なるほど、いつの間にやら首輪をつけられていたらしい。外に出るなら光らせておけとはこのことか。何がすることがないだ。今回は気の緩んだ隙を突かれたとはいえ、防犯意識が高くてなによりである。
「…………言いたいことは色々あるけれど、おかげで助かったのね。ありがとう」
「とても似合っている。次は耳飾りでも贈ろう」
至極真面目な顔をして耳たぶに触れるロルフは、次も黙って何かの機能を仕込むに違いない。害を及ぼすことはないと信じているものの、できれば一言了解を得て欲しいと思う。
「楽しみにしているから、そのときは直接手渡ししてちょうだい」
少なくともアクセサリーなど騎士に託すものではない。せめて侍女に渡していたなら理解できるのだが、その辺りは男性ならではの無頓着さゆえなのだろうか。

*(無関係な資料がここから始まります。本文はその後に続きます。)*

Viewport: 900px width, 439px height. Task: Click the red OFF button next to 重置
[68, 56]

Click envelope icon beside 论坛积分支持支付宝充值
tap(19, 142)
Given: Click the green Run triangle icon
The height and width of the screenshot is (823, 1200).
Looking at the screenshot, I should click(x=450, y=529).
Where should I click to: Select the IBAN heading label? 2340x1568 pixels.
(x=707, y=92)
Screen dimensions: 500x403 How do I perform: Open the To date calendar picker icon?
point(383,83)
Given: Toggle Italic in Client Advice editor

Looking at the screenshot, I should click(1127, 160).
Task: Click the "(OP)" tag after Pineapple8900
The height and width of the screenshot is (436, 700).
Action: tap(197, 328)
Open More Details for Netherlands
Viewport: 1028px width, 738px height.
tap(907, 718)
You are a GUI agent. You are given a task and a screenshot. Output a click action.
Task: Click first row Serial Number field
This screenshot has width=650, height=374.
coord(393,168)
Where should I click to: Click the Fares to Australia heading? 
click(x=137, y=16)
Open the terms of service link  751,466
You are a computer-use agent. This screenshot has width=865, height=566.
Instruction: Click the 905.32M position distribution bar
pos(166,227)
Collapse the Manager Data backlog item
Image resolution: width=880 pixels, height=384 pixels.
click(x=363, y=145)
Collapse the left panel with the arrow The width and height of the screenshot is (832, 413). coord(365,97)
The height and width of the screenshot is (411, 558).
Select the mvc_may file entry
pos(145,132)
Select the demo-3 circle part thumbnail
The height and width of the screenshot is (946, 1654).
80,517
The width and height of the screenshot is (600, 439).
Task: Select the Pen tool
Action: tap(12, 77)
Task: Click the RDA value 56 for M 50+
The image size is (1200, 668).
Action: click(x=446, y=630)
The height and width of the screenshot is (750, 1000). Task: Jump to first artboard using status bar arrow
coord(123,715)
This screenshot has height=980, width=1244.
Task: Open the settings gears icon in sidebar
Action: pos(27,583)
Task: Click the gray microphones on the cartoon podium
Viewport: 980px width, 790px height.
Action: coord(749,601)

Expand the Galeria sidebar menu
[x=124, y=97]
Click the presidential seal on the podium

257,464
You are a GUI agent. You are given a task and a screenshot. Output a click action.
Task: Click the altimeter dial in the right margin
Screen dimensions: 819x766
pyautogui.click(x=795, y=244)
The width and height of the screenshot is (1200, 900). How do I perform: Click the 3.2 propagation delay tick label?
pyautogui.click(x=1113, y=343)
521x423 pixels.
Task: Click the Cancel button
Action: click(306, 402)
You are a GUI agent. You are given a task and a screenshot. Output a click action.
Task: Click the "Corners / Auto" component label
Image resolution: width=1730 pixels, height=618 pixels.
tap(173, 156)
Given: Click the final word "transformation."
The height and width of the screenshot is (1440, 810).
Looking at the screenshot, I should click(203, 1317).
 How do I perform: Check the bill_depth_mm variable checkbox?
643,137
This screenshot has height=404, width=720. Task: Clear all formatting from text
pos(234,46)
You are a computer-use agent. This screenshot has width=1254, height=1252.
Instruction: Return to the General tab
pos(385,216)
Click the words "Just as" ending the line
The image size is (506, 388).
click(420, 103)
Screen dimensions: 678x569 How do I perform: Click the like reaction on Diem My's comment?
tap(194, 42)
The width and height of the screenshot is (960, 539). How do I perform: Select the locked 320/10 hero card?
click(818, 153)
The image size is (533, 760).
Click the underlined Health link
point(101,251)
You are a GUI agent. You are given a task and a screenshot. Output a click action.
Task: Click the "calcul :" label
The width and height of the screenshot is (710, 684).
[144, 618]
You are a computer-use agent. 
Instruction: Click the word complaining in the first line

ブツブツと愚痴をこぼしていたところ、ふとロルフが困ったように眉尻を落とした。
「何?」
「いや……調査が終わって、確定してから伝えたい」
言いづらい懸念があるようだ。反論は聞かないとばかりにロルフはフイと顔を逸らしてしまった。
彼がそうした方がいいと思っているならわざわざ深堀するつもりはないが、少しばかり嫌な予感が湧いてくる。態度を見るに、いい知らせではなさそうだった。さっさと聞いてスッキリしたいような、聞かずに済むなら聞きたくないような。
幸か不幸か願いは通じてしまったらしく、聞かなければいけないことを聞く機会は、城に帰還してすぐに訪れた。